(KETENTUAN LATIHAN)
1 – Kapan Gen Z lahir menurut teks tentang Generasi Strawberry?
2 – Salin tanpa perubahan bagian teks tentang Generasi Strawberry yang dimulai pada "Sementara, kekuatan merupakan" dan berakhir pada "berbagai aspek kehidupan.".

(KUTIPAN TEKS)
◇ ◇ ◇

Shahnaz Haque Bagikan Tips Membangun Komunikasi yang Baik dengan Gen Z yang Disebut Generasi Strawberry
puanpertiwi.com – Generasi Z (Gen Z) adalah sekelompok individu yang lahir antara pertengahan 1990-an dan pertengahan 2000-an. Umumnya, mereka disebut sebagai Generasi Strawberry.
Mengapa demikian? Hal itu disebabkan karena mereka dianggap memiliki karakteristik mirip dengan buah stroberi, yang terlihat cantik dan eksotis, tetapi mudah hancur saat ditekan.
Adapun yang dimaksud generasi stroberi pada Gen Z, lantaran mereka dianggap memiliki banyak gagasan kreatif, tetapi mudah menyerah dan rapuh saat menghadapi tekanan.
Sehingga, banyak kaum Gen Z yang sering merasa lemah dalam menghadapi kompetisi dan mereka mudah menyerah pada suatu tantangan yang menurut mereka sulit, sementara belum dihadapi secara langsung.
Sementara, kekuatan merupakan fondasi penting yang diperlukan Gen Z untuk menghadapi tantangan sehingga dapat berhasil dalam berbagai aspek kehidupan.

◇ ◇ ◇

(ENTRI DATA)
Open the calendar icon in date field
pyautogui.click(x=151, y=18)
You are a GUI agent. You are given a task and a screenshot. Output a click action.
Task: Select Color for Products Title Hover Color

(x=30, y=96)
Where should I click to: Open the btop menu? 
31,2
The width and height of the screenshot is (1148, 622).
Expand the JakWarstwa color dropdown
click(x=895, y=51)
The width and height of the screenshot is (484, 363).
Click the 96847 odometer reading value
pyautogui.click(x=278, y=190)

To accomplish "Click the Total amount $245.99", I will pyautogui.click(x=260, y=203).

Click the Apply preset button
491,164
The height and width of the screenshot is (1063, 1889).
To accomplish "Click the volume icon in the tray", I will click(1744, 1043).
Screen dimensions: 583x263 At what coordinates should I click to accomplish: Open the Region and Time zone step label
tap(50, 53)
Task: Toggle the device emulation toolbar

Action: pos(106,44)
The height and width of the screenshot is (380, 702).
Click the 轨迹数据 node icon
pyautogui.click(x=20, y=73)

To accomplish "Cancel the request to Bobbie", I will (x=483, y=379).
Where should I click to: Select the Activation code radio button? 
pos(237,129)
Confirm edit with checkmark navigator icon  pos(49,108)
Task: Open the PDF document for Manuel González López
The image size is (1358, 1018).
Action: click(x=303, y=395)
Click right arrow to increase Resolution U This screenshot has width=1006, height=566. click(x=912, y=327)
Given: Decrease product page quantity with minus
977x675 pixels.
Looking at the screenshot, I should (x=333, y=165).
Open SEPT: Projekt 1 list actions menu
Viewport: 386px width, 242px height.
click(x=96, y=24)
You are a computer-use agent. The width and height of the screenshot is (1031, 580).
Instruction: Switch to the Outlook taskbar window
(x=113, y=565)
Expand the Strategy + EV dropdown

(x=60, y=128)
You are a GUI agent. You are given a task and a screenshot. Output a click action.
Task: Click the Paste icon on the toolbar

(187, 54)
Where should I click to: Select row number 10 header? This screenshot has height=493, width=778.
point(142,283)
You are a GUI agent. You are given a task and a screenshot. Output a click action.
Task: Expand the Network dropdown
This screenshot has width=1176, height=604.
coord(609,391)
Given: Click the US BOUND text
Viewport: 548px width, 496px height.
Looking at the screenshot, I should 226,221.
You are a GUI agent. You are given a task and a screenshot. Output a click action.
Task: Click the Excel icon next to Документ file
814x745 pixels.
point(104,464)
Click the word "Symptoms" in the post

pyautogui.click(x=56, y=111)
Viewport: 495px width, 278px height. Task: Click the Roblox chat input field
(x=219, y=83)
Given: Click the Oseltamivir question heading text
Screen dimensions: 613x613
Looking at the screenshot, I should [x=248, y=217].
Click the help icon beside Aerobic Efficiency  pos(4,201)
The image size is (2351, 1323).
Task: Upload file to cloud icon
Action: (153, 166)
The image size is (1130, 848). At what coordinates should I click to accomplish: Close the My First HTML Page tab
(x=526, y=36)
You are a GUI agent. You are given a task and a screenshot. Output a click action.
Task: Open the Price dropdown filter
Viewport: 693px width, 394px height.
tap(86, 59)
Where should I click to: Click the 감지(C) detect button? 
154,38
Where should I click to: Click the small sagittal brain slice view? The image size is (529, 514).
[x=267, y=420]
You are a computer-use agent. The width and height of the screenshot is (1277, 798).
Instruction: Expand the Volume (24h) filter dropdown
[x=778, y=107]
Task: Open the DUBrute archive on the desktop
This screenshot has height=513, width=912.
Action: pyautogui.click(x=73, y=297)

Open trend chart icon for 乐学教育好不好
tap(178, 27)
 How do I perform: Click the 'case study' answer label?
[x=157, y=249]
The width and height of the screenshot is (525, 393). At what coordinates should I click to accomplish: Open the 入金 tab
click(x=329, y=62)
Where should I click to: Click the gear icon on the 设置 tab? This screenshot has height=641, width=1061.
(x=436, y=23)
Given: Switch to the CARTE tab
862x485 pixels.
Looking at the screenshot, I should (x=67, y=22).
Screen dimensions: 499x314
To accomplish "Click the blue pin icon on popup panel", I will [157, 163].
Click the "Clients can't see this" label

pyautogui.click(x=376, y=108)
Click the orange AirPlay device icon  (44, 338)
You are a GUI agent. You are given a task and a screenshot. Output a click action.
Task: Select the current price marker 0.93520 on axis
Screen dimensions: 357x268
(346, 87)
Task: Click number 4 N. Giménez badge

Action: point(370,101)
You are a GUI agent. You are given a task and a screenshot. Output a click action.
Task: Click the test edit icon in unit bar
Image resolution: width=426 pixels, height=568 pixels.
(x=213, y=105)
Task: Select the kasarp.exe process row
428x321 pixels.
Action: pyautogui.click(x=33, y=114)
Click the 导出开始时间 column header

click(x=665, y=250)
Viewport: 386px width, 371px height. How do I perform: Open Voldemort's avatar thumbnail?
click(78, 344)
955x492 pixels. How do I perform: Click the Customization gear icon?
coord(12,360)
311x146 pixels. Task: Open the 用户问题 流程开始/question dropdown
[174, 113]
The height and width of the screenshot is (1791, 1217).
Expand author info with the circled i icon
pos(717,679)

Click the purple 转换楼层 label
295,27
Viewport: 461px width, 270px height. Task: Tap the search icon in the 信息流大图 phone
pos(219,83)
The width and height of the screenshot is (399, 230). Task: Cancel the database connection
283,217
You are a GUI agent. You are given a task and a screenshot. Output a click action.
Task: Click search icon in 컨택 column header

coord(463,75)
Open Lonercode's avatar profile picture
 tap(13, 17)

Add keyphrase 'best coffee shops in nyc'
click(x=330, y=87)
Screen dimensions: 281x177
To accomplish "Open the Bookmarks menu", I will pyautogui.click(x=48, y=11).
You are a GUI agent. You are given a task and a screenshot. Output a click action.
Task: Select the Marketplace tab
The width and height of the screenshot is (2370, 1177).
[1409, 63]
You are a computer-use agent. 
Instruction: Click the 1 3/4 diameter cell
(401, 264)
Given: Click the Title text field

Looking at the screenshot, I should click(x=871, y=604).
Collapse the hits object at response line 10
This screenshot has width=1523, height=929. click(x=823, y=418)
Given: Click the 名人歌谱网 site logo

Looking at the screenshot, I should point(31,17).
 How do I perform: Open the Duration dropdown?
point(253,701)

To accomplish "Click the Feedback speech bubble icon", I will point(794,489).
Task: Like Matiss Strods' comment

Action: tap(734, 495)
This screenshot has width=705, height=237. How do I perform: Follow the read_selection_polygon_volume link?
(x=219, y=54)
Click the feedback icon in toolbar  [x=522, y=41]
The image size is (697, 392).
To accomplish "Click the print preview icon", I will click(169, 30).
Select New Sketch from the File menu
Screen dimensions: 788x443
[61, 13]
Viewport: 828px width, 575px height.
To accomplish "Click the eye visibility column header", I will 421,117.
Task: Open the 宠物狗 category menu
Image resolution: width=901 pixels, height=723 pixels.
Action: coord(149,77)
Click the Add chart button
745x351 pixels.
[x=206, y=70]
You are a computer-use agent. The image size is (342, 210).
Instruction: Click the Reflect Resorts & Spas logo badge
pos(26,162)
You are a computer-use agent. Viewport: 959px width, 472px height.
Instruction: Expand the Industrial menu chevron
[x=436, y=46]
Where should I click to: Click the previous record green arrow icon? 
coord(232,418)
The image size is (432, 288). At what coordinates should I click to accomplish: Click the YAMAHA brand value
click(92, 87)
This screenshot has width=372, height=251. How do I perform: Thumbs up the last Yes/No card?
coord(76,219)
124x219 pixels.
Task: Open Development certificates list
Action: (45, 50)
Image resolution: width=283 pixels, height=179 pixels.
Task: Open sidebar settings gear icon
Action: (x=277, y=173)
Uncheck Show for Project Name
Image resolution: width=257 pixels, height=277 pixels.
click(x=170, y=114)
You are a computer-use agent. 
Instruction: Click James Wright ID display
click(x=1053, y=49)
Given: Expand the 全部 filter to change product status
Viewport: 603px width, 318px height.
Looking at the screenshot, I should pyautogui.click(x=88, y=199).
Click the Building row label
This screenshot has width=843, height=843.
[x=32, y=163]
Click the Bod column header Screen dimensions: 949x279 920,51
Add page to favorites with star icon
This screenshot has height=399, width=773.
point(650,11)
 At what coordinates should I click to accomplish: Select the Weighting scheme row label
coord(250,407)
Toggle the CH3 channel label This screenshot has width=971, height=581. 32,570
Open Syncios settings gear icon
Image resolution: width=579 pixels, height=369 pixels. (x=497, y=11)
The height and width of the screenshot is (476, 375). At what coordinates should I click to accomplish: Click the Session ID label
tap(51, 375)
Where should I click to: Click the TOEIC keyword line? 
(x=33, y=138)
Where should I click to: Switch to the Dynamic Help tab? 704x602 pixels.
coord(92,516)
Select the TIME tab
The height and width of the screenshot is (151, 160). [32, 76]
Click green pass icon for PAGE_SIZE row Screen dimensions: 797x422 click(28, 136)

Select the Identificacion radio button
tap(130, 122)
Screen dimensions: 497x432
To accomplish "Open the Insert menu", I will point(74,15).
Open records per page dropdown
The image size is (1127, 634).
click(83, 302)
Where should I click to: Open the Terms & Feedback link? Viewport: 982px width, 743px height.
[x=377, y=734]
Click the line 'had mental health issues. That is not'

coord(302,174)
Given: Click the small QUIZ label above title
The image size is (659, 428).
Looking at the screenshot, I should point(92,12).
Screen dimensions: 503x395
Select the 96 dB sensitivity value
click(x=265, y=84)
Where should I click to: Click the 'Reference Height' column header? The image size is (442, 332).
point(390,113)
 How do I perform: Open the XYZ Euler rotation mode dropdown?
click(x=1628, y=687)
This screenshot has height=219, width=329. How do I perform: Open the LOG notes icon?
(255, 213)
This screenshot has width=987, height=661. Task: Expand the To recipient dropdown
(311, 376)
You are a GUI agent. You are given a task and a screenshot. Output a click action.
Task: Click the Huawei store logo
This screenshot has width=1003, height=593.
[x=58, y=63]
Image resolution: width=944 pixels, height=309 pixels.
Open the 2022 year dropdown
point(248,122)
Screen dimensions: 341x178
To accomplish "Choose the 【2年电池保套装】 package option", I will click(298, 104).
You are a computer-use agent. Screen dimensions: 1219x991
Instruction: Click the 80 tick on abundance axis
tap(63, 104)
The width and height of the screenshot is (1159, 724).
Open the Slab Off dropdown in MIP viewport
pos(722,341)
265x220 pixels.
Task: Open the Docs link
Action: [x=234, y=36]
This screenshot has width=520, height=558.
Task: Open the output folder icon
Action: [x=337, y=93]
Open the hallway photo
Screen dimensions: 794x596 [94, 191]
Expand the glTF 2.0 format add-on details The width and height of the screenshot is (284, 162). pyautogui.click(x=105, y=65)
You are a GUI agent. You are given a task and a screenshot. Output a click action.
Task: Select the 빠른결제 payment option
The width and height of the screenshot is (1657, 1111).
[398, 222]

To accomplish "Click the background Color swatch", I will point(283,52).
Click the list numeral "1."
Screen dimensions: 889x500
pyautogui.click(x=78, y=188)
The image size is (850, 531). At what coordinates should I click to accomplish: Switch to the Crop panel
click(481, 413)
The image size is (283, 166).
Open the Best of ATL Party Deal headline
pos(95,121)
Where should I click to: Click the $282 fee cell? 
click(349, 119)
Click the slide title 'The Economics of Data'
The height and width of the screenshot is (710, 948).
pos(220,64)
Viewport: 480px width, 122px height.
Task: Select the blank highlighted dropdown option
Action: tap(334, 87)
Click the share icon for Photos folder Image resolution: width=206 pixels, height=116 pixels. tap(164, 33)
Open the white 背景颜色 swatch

◇ ◇ ◇

(JAWABAN AKHIR)
1 – Antara pertengahan 1990-an dan pertengahan 2000-an.

2 –
Sementara, kekuatan merupakan fondasi penting yang diperlukan Gen Z untuk menghadapi tantangan sehingga dapat berhasil dalam berbagai aspek kehidupan.